Stage 3 is a monster. The profile does not do it justice. The 76 km to the halfway mark of the race is a never-ending series of short steep climbs and with a total elevation gain in excess of a 1000 meters it gets your full attention. Another factor making it a bit more difficult than it should be is that you’re on the stage when you should be standing beer-in-hand at a braai. For us mere mortals you’re likely to be on stage 3 roughly between 20h00 on a Friday night and 01h00 on a Saturday morning. It is on this stage that most of the “withdrawals” take place. I’ve seen the halfway mark on stage 3 look more like a scene from “Saving Private Ryan” than a water-point on a mountain bike race. Survive stage 3 and the battle is nearly won.

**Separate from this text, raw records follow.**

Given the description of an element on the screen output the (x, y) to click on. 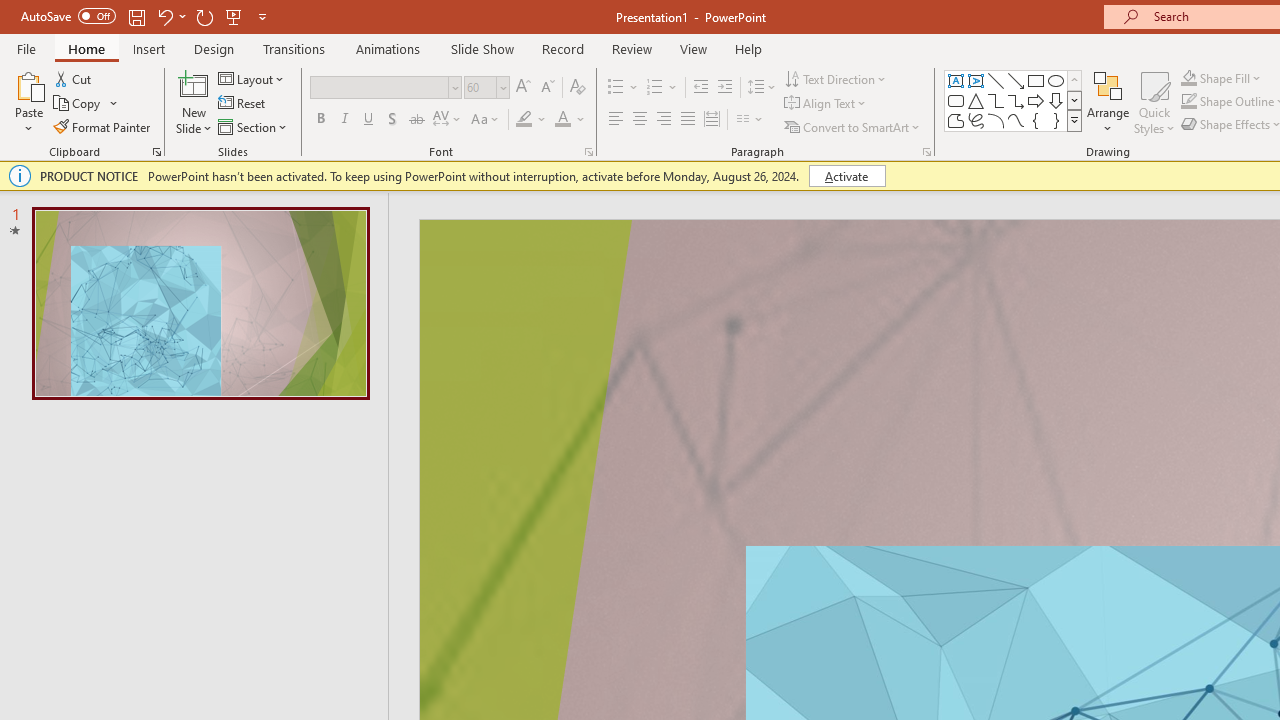
Activate (846, 175)
Given the description of an element on the screen output the (x, y) to click on. 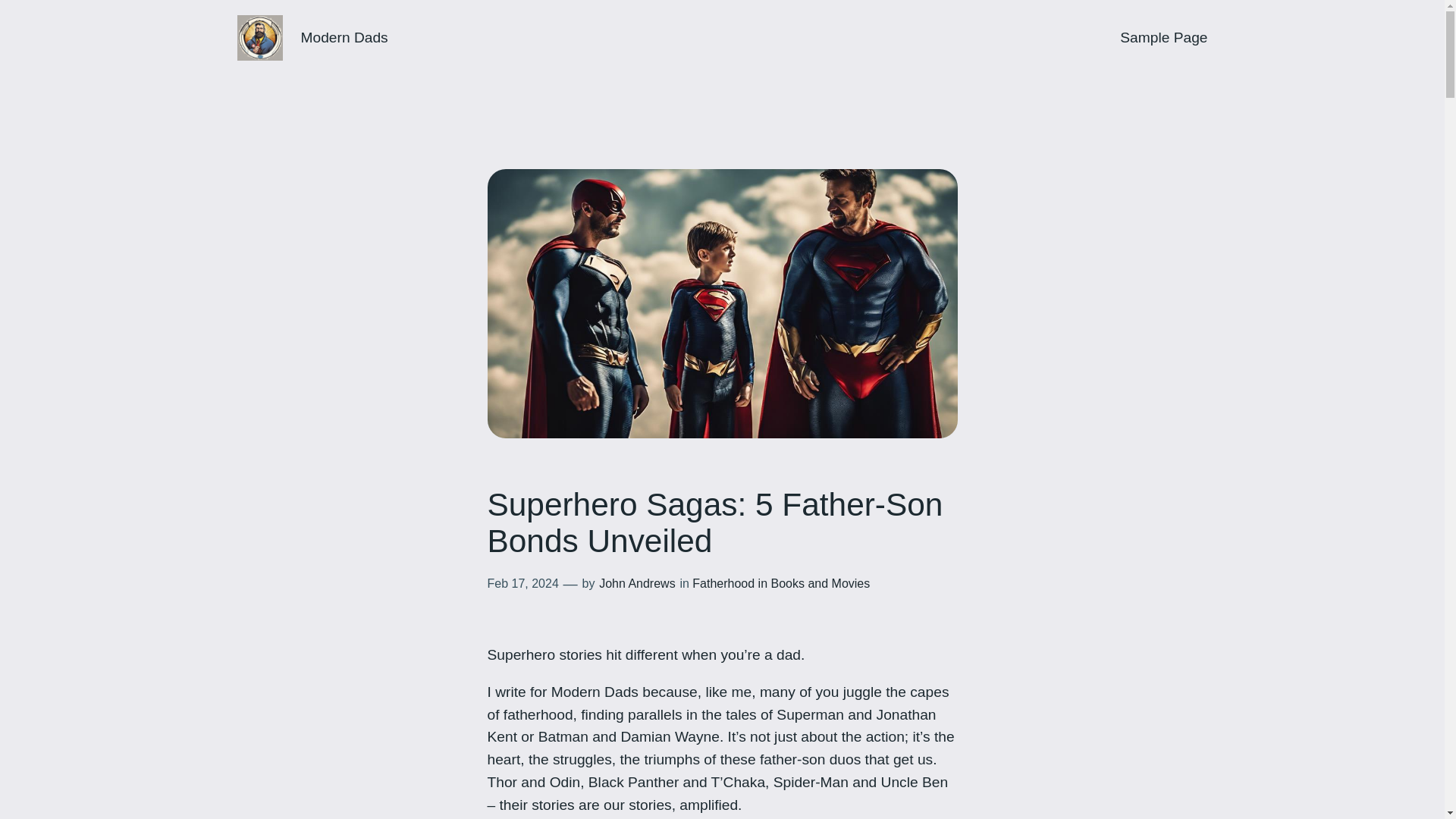
John Andrews (636, 583)
Sample Page (1163, 37)
Modern Dads (343, 37)
Feb 17, 2024 (521, 583)
Fatherhood in Books and Movies (781, 583)
Given the description of an element on the screen output the (x, y) to click on. 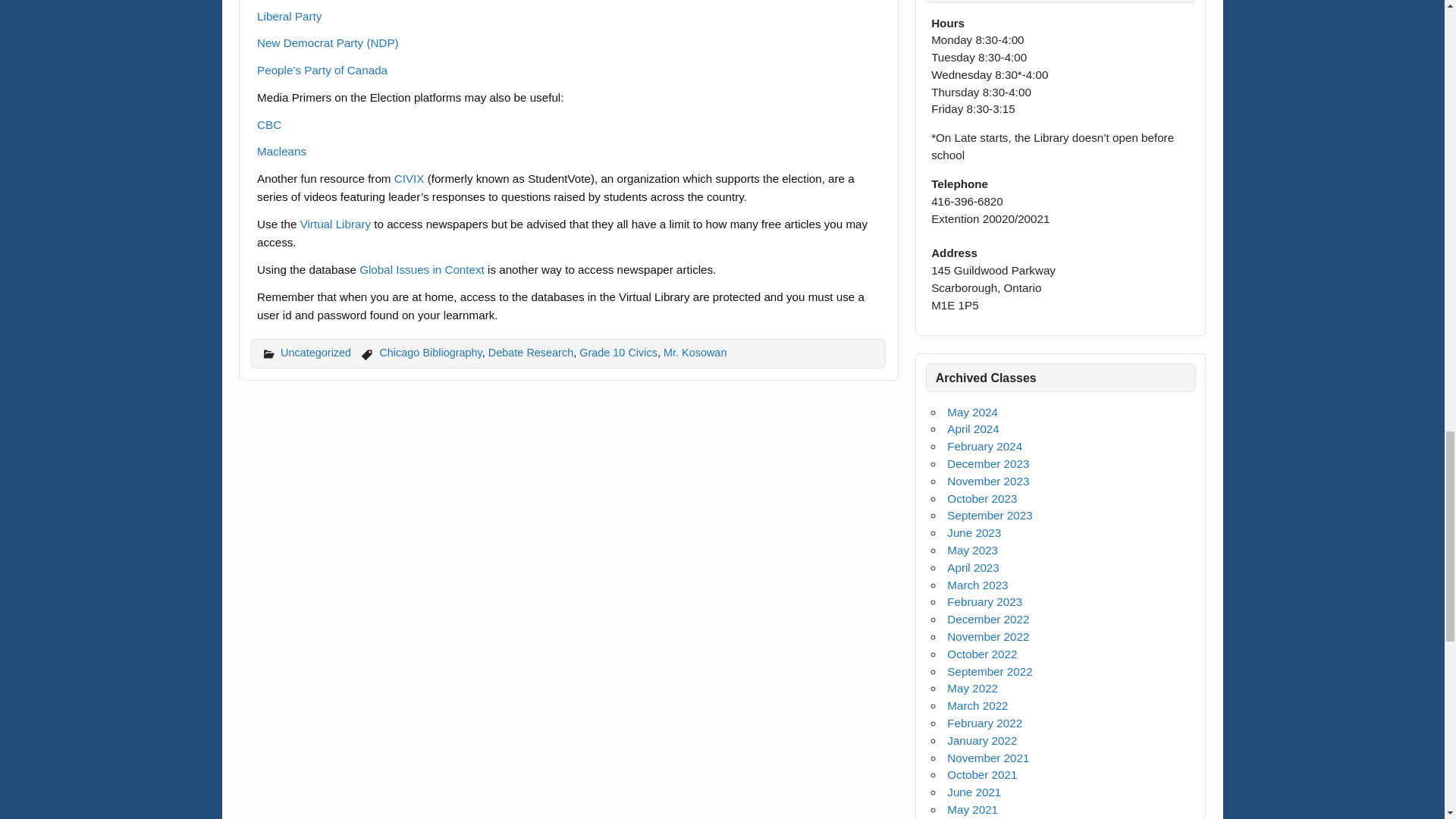
Chicago Bibliography (429, 352)
CBC (269, 124)
Mr. Kosowan (694, 352)
Debate Research (530, 352)
Liberal Party (289, 15)
Macleans (281, 151)
Grade 10 Civics (618, 352)
Global Issues in Context (421, 269)
CIVIX (411, 178)
Virtual Library (336, 223)
Uncategorized (315, 352)
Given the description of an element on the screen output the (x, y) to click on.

Stages 4 and 5 are the easiest. They’re flat and both covers a distance of 74km. The sun is likely to rise on stage 5. In 2013, as part of a 2-man team, I vividly remember the moment the sun crept over the horizon. I had a few hundred meters to go to reach the Stage 5 water-point when I felt the first rays on my back. It was as if plugged into a charger. The first light of day gave me new energy. Apart from warming my body it also helped in winning the mental battle. It’s a new day, I’m close to the end of the fifth stage where my partner is waiting for me. We’ll ride the final stage together. I can taste the beer.
Stage 6 is a short, nasty stage. It kicks off with a section of thick sand in the dry Swakop Riverbed. Exiting the riverbed a jeep track traverses a series of steep climbs before turning into a gravel road descending gradually towards the coast. A westerly breeze coming of the cold Atlantic Ocean only serves to hammer the final nails into the coffin. Don’t be fooled by the 46km distance. Stage 6 is difficult.
Pieter and I on stage 1 of the Dash in 2016. I’m riding in the front with Pieter following. We ended up finishing inside the Top 20 2-person teams. A friend I’d walk through fire with.
And as predicted in 2012, I entered the 2013 edition in a 2-person team completing the race in just over 19 hours. In 2016 Pieter Praetorius and I completed our second Dash together, this time clinching a top 20 spot. On the last stage of that year’s race we resolved to never enter the Solo Category, but instead to each find another partner and enter a 4-person team… That is off-course not what happened in 2017.